Abstract 27P
Background
Tumor-infiltrating lymphocytes (TILs) and their subsets contribute to breast cancer prognosis. We investigated the prognostic impact of CD8+ TILs in patients with early intermediate/high-risk breast cancer treated with adjuvant anthracycline-based chemotherapy.
Methods
All patients received dose-dense sequential chemotherapy with E-T-CMF regimen. We examined their tumors for total, stromal (s) and intratumoral (i) CD8 lymphocyte density (counts/mm2) on tissue-microarray cores by immunohistochemistry. Morphological sTIL density was also evaluated. Impact of CD8+ TILs counts on DFS and OS and its correlation with breast cancer (IHC4) subtypes and standard clinicopathological parameters were investigated along with efficacy and safety data.
Results
990 patients were enrolled from which 627 had available CD8 data.
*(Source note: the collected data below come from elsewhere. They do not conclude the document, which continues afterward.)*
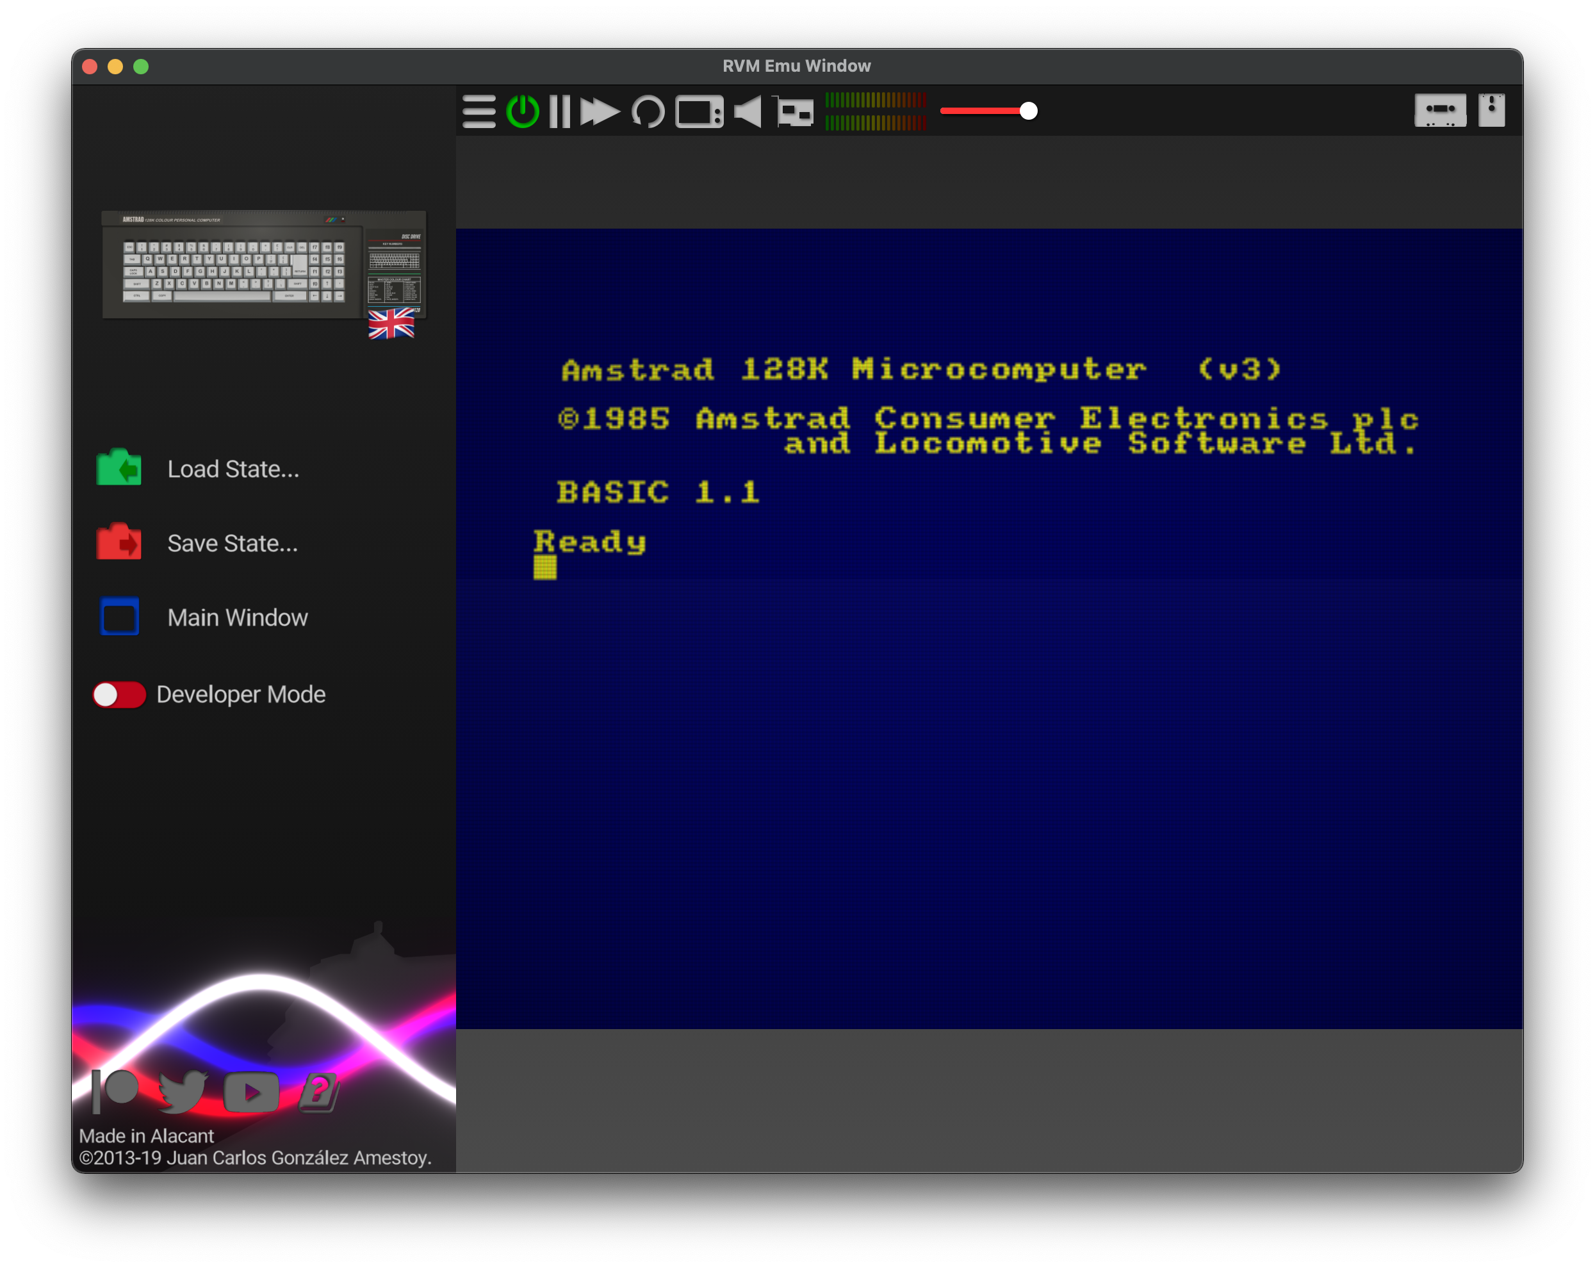Open the expansion card peripherals icon

tap(795, 112)
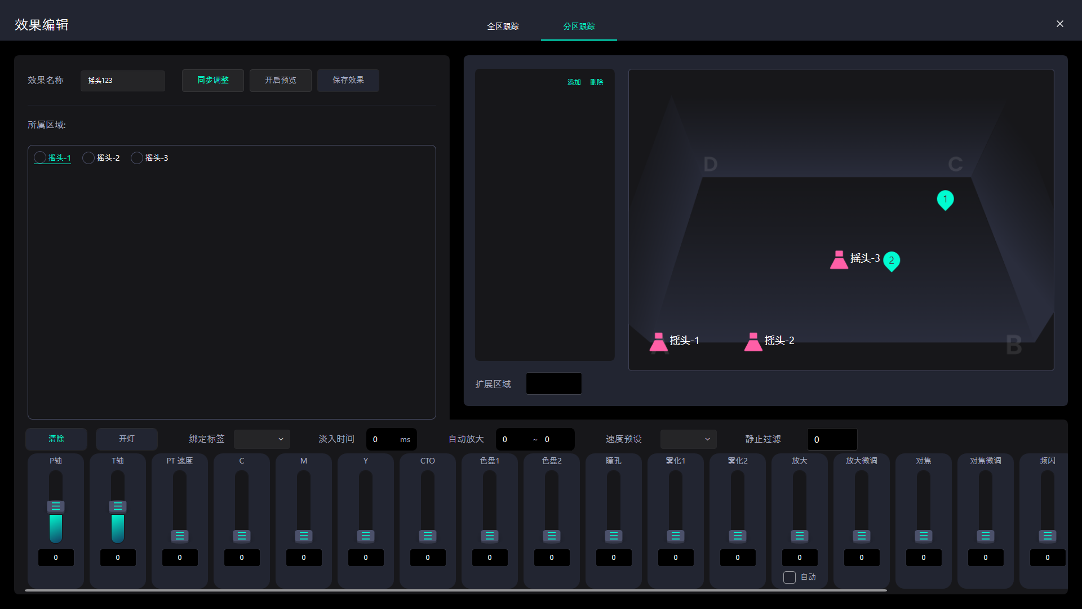Viewport: 1082px width, 609px height.
Task: Switch to the 全区跟踪 tab
Action: pos(503,27)
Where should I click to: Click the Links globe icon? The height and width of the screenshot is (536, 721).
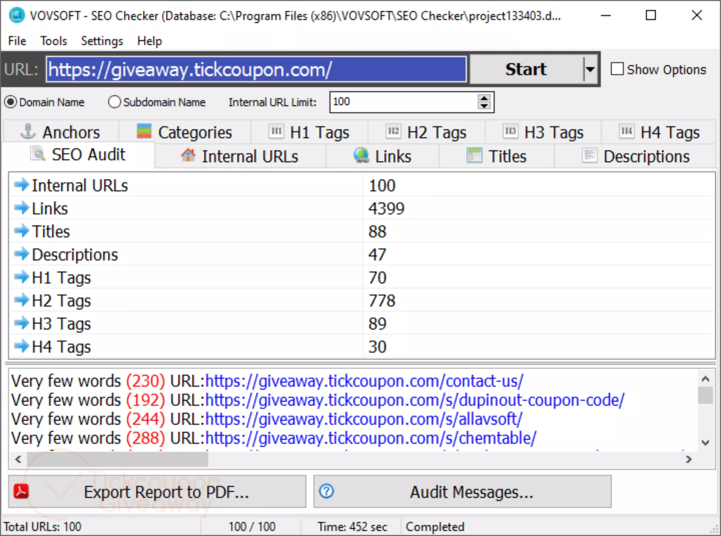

The median number of sCD8 and iCD8 counts/mm2 was 113.7 and 3.7, respectively. 156 (24.9%) had high expression of sCD8, iCD8 and total CD8 and were strongly correlated with higher Ki67, TILs density, ER/PgR negativity and higher histological grade. At a median follow-up of 132.5 months, the median DFS and OS have not been reached yet. 5-year DFS and OS rates were 86.1% and 91.4% respectively. Patients with high intratumoral and total CD8 had longer DFS and OS as compared to those with low counts/mm2 (DFS: HR=0.58, p=0.011 and HR=0.65, p=0.034 and OS: HR=0.63, p=0.043 and HR=0.58, p=0.020, respectively). Upon adjustment for clinicopathological parameters, iCD8 and total CD8 retained their favorable prognostic significance for DFS and OS, whereas high sCD8 was significantly associated with prolonged DFS. Menopausal status, tumor size and nodal status retained their prognostic significance in all examined multivariate models. TILs density and CD8 status did not interact with BC subtypes.
Conclusions
CD8+ TILs and especially their intratumoral subset, represent a potential favorable prognostic factor and impact survival rates in early breast cancer. Further research is needed to establish their role in breast cancer prognosis.
Clinical trial identification
ACTRN12615000161527.
Legal entity responsible for the study
Hellenic Cooperative Oncology Group.
Funding
Hellenic Cooperative Oncology Group.
Disclosure
All authors have declared no conflicts of interest.